Así, una de las peores herencias que tendrá quien gane la presidencia de la República será una burocracia que respondía en bloque al liderazgo de López Obrador, pero la cual no sabemos si responderá en el mismo sentido ante quien resulte elegida como la primera presidenta de México.
La continuidad de un proyecto requiere no solo del triunfo en las urnas. Exige de capacidades de administración y de gobierno. De gestión de procesos, de procesamiento de la complejidad y de la adecuación permanente de los diagnósticos para el diseño y rediseño de la política pública. El problema que tenemos es que desde hace mucho que se agotó el tiempo, que las urgencias apremian y que las prioridades se han acumulado con creces.

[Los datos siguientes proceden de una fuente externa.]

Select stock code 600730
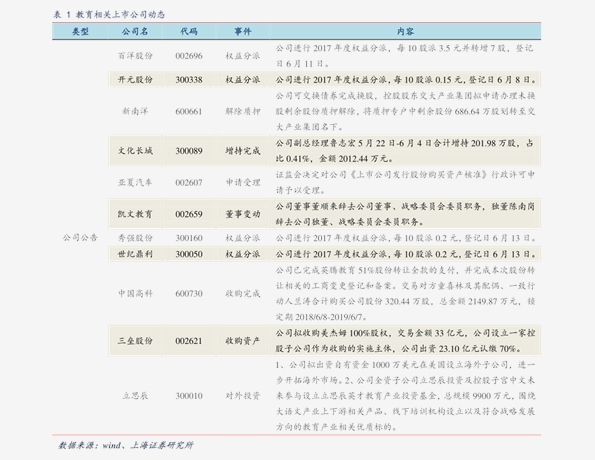Screen dimensions: 595x460 point(189,293)
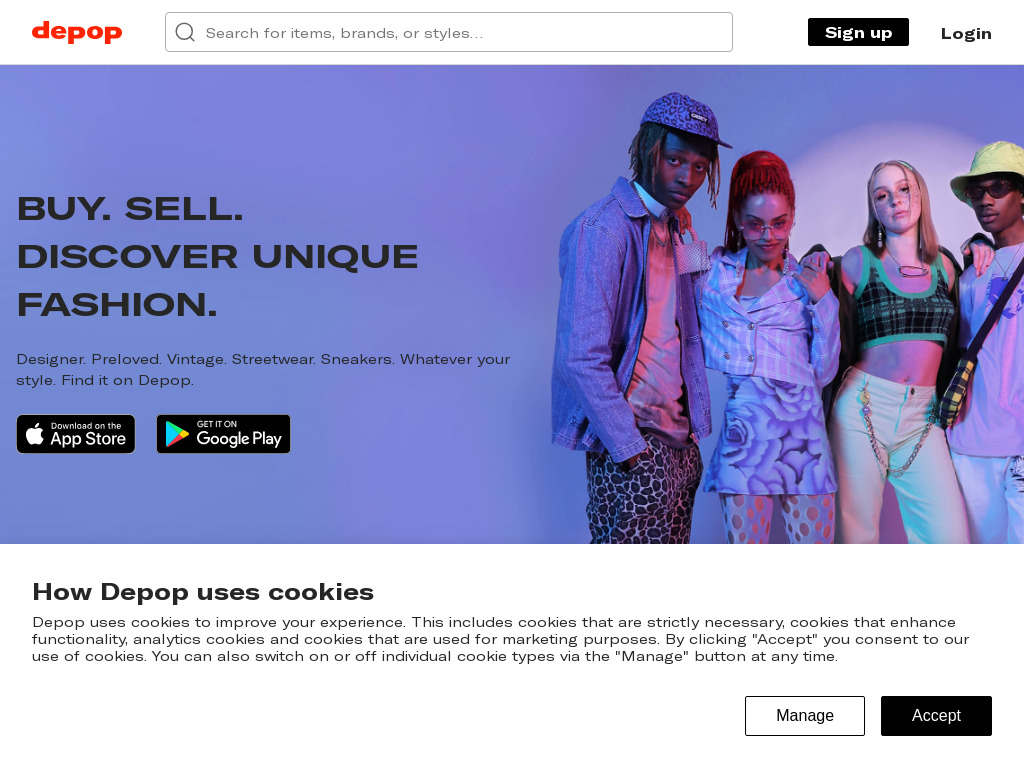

Durante toda la administración, los apologetas del gobierno han argumentado que la tarea de López Obrador era fundamentalmente “destruir” las viejas estructuras, para que, quien le suceda en el cargo, se dedique a cimentar una nueva arquitectura institucional para el país. El dilema aquí se encuentra en saber cómo habrá de diferenciarse, de triunfar Claudia Sheinbaum, el llamado “obradorismo” en el gobierno, de los nuevos grupos que habrán de ser convocados a la toma de las principales decisiones.

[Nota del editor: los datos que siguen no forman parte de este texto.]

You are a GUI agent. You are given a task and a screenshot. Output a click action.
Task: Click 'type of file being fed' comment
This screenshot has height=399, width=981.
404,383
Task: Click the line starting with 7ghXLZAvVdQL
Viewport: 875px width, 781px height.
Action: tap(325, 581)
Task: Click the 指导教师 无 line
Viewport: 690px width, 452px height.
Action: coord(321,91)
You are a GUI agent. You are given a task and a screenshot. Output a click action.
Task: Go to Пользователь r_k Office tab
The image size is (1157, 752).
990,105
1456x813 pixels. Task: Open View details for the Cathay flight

El equipo de asesores de la doctora incluye a perfiles que le han acompañado durante años, y entre ellos destacan por su capacidad personajes como Juan Ramón de la Fuente; pero no hay muchos de ese calibre, que le puedan dar certidumbre y capacidad de diálogo, en un escenario, por ejemplo, de país dividido y polarizado; lo cual podría traducirse en un Congreso de minorías legislativas que podrían convertirse en facciones rapaces de chantaje, antes que de auténtica oposición en tanto representantes de una visión alternativa de país.
El gobierno de López Obrador, por su propia personalidad y visión del gobierno, le negó al país la posibilidad de reiniciar y de construir una nueva burocracia profesionalizada, comprometida con lo mejor del pensamiento social, y dedicada a resolver los problemas estructurales del país con plena convicción de justicia social y derechos humanos. Sin embargo, en eso no cree ni el presidente ni su equipo.